Advanced Topics

6.1 NP-Completeness

6.1.1 P, NP, and NP-Completeness

P: The class of decision problems solvable in polynomial time by a deterministic Turing machine.

NP: The class of decision problems solvable in polynomial time by a non-deterministic Turing Machine. Equivalently, problems whose “yes” instances have polynomial-time verifiable certificates.

NP-hard: A problem $A$ is NP-hard if every problem in NP can be reduced to $A$ in polynomial Time.

NP-complete: A problem is NP-complete if it is in NP and NP-hard.

Theorem 6.1. If any NP-complete problem is in P, then P = NP.

6.1.2 Polynomial-Time Reductions

A polynomial-time reduction from problem $A$ to problem $B$ is a polynomial-time algorithm that Transforms instances of $A$ into instances of $B$ Preserving the answer.

Lemma 6.1. If $A \leq_p B$ and $B \in P$ Then $A \in P$ .

Lemma 6.2. If $A \leq_p B$ and $A$ is NP-hard, then $B$ is NP-hard.

6.1.3 The Cook-Levin Theorem

Theorem 6.2 (Cook-Levin, 1971). SAT is NP-complete.

Proof sketch. We show that every problem in NP reduces to SAT. Let $L \in \mathrm{NP}$ . There exists a polynomial-time non-deterministic Turing machine $M$ that decides $L$ Running in time $p(n)$ on inputs of length $n$ . For an input $x$ We construct a Boolean formula $\phi_x$ that is satisfiable if and only if $M$ accepts $x$ .

The formula encodes:

Tableau variables: $T[i, j, \sigma] = 1$ iff cell $(i, j)$ of the computation tableau contains symbol $\sigma$ . The tableau has $p(n) + 1$ rows and $p(n)$ columns.
Initial configuration: Row 0 encodes the initial state of $M$ on input $x$ .
Transition constraints: Each $2 \times 3$ window of the tableau corresponds to a valid transition of $M$ .
Accepting configuration: Some cell in the last row contains the accept state.

Each of these constraints can be expressed as a polynomial-size CNF formula. The total formula $\phi_x$ has size polynomial in $n$ and is satisfiable iff $M$ accepts $x$ . $\blacksquare$

6.1.4 Classic NP-Complete Problems

SAT. Given a Boolean formula in CNF, is there a satisfying assignment?

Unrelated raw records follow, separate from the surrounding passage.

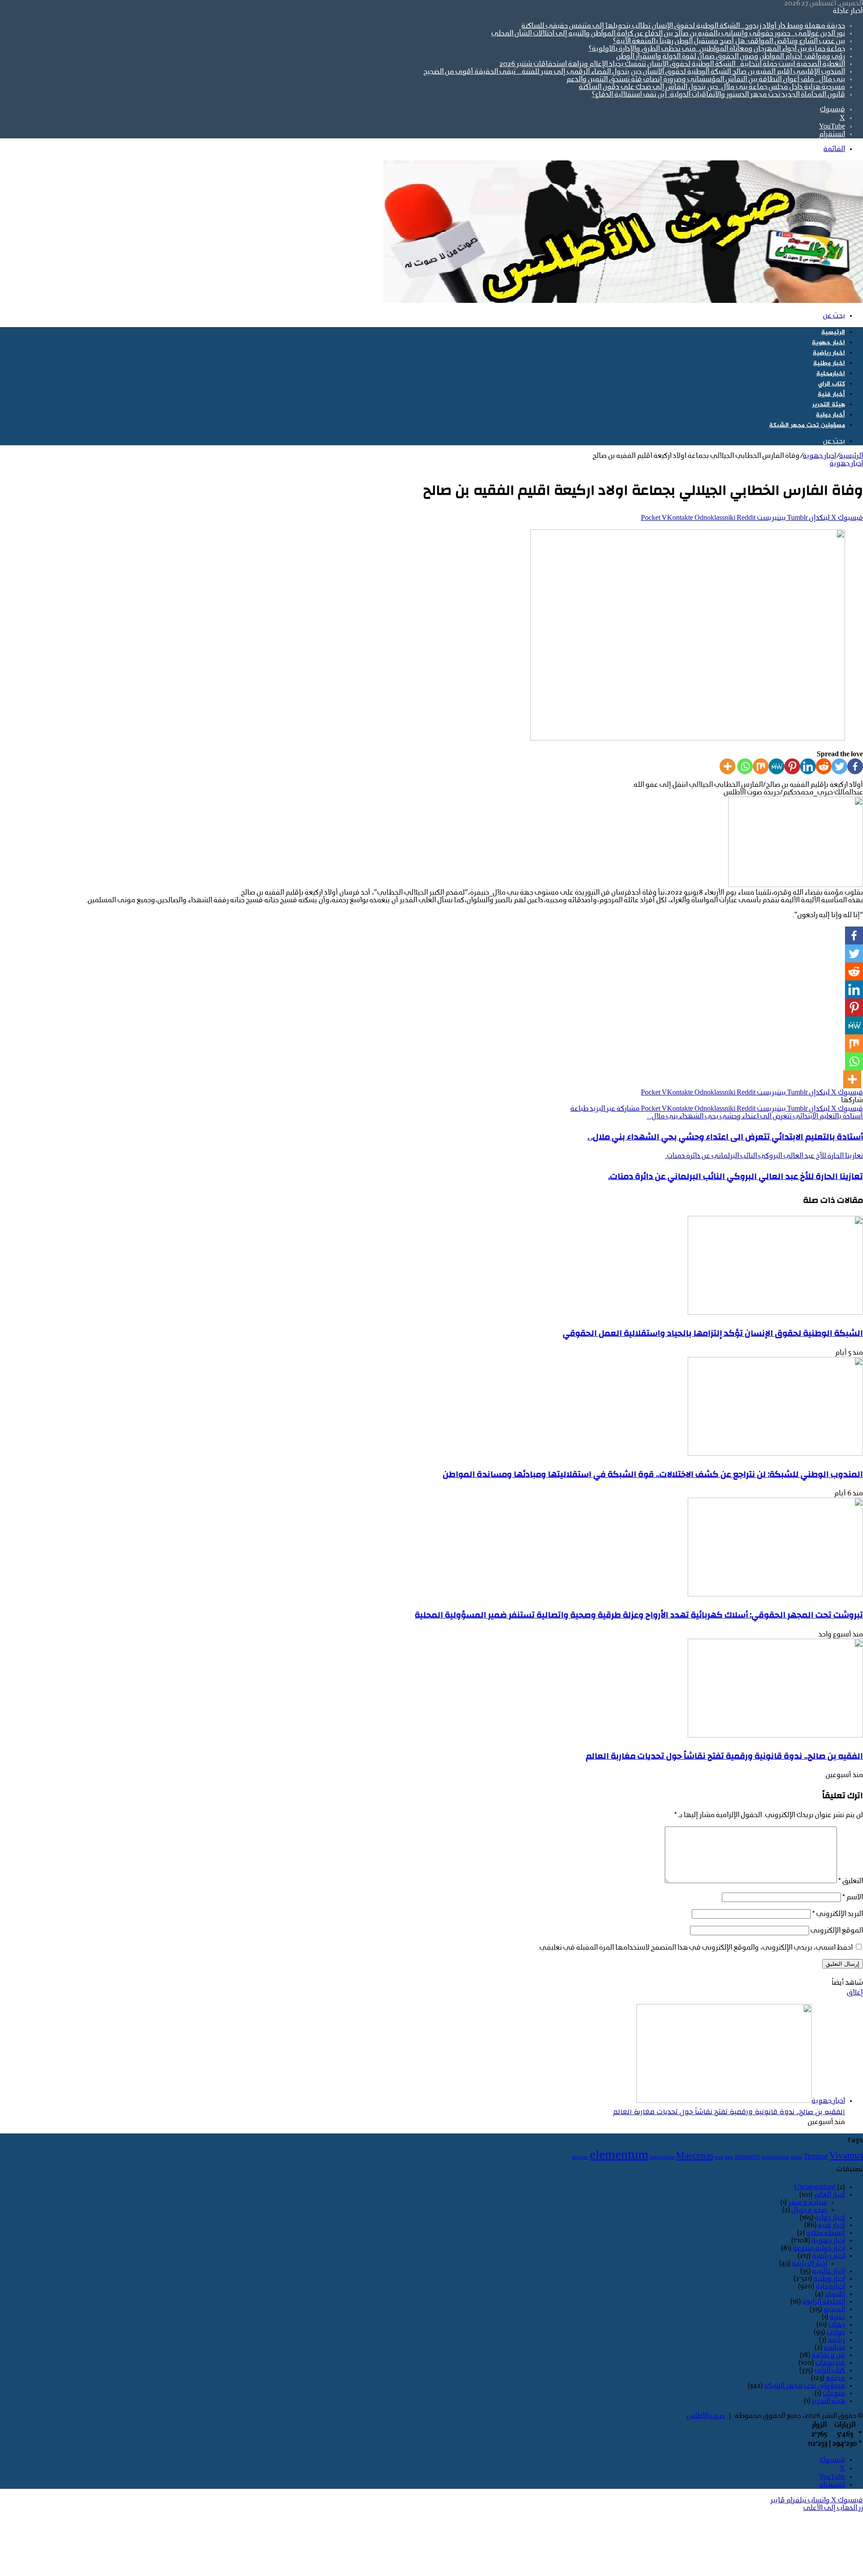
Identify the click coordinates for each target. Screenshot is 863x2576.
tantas (796, 2157)
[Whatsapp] (745, 766)
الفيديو (834, 2309)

3-SAT. SAT restricted to clauses with exactly 3 literals.

Vertex Cover. Given a graph $G = (V, E)$ and integer $k$ Is there a vertex cover of size $\leq k$ ?

Travelling Salesman Problem (decision version). Given a weighted graph and bound $B$ Is there a Tour of total weight $\leq B$ ?

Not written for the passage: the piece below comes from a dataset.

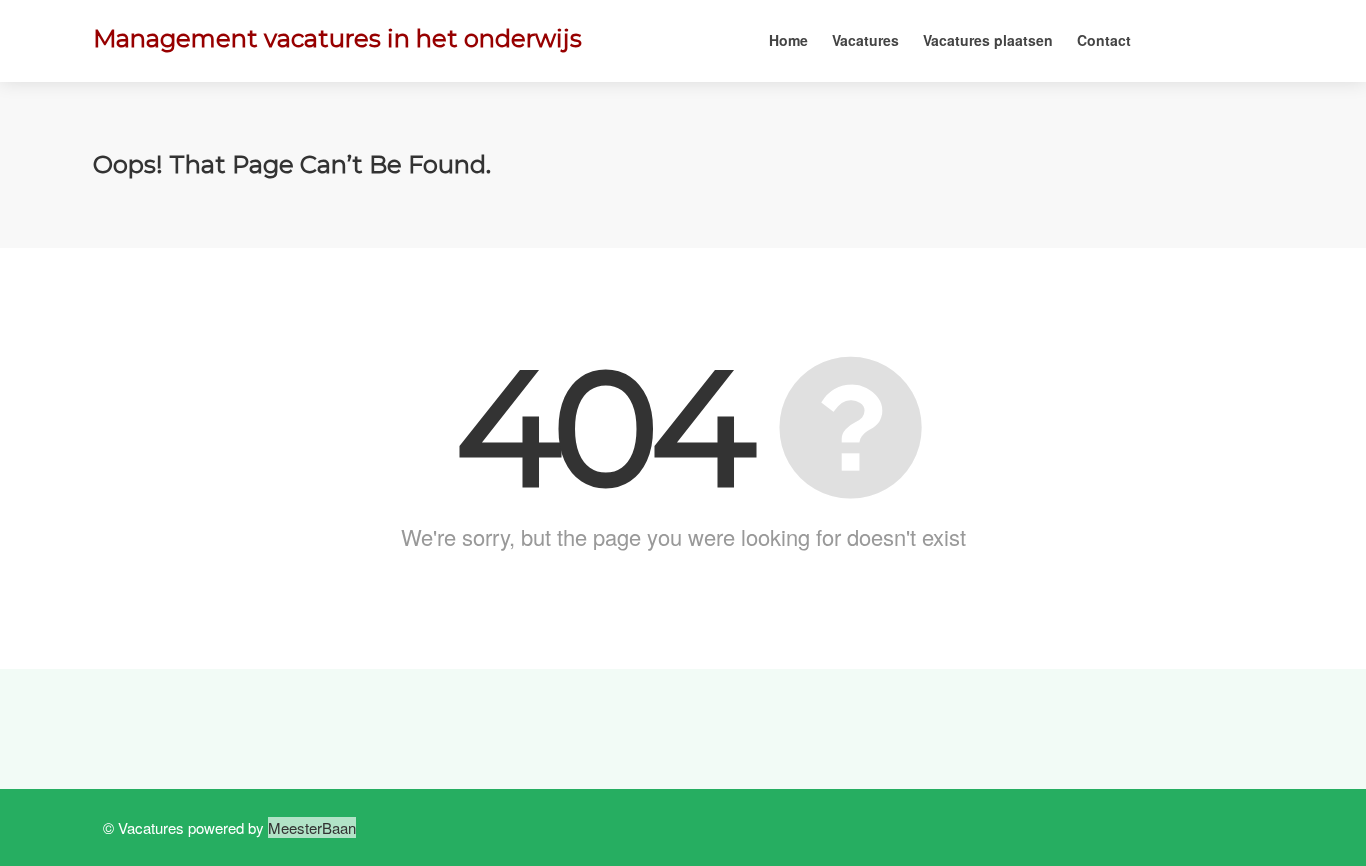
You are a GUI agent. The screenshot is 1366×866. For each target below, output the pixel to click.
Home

Subset Sum. Given a set of integers and a target $T$ Is there a subset summing to $T$ ?

Clique. Given a graph $G$ and integer $k$ Does $G$ contain a clique of size $k$ ?

6.1.5 Proof Strategy for NP-Completeness

To prove a problem $B$ is NP-complete:

Show $B \in \mathrm{NP}$ (polynomial-time verifiable certificate).
Show a known NP-complete problem $A$ reduces to $B$ : $A \leq_p B$ .

Example. 3-SAT $\leq_p$ Vertex Cover: construct a graph from the 3-SAT formula where each Variable and each clause become vertices, and edges enforce the constraint that a satisfying Assignment corresponds to a vertex cover.

Worked Example: 3-SAT $\leq_p$ Vertex Cover Reduction

Reduce 3-SAT formula $\phi = (x_1 \vee \bar{x}_2 \vee x_3) \wedge (\bar{x}_1 \vee x_2 \vee x_3) \wedge (x_1 \vee x_2 \vee \bar{x}_3)$ to a vertex cover instance.

For each variable $x_i$ Create two vertices $x_i$ and $\bar{x}_i$ connected by an edge (the “literal edge”).

For each clause $C_j$ Create a triangle of 3 vertices $c_{j1}, c_{j2}, c_{j3}$ .

For each clause vertex $c_{jk}$ Connect it to the literal vertex corresponding to the $k$ -th literal of clause $j$ .

Claim: $\phi$ is satisfiable iff the graph has a vertex cover of size $k + 2m$ where $k$ is the number of variables and $m$ is the number of clauses.

( $\Rightarrow$ ) If $\phi$ is satisfiable, include in the cover: for each variable, the literal vertex matching the truth assignment (e.g., $x_1$ if $x_1 = \mathrm{true}$ , $\bar{x}_1$ if $x_1 = \mathrm{false}$ ). This covers all literal edges ( $k$ vertices). For each clause triangle, at least one literal in the clause is true, so the corresponding literal vertex covers one of the three edges from the triangle. Include the other two vertices of the triangle ( $2m$ vertices total).

( $\Leftarrow$ ) A vertex cover of size $k + 2m$ must include exactly one endpoint of each literal edge (otherwise the triangle requires 3 vertices). Set each variable according to which literal vertex is in the cover. Each clause triangle has exactly one uncovered vertex, whose edge to a literal vertex is covered by that literal vertex, meaning the clause is satisfied.

The reduction takes polynomial time (number of vertices and edges is polynomial in the formula size).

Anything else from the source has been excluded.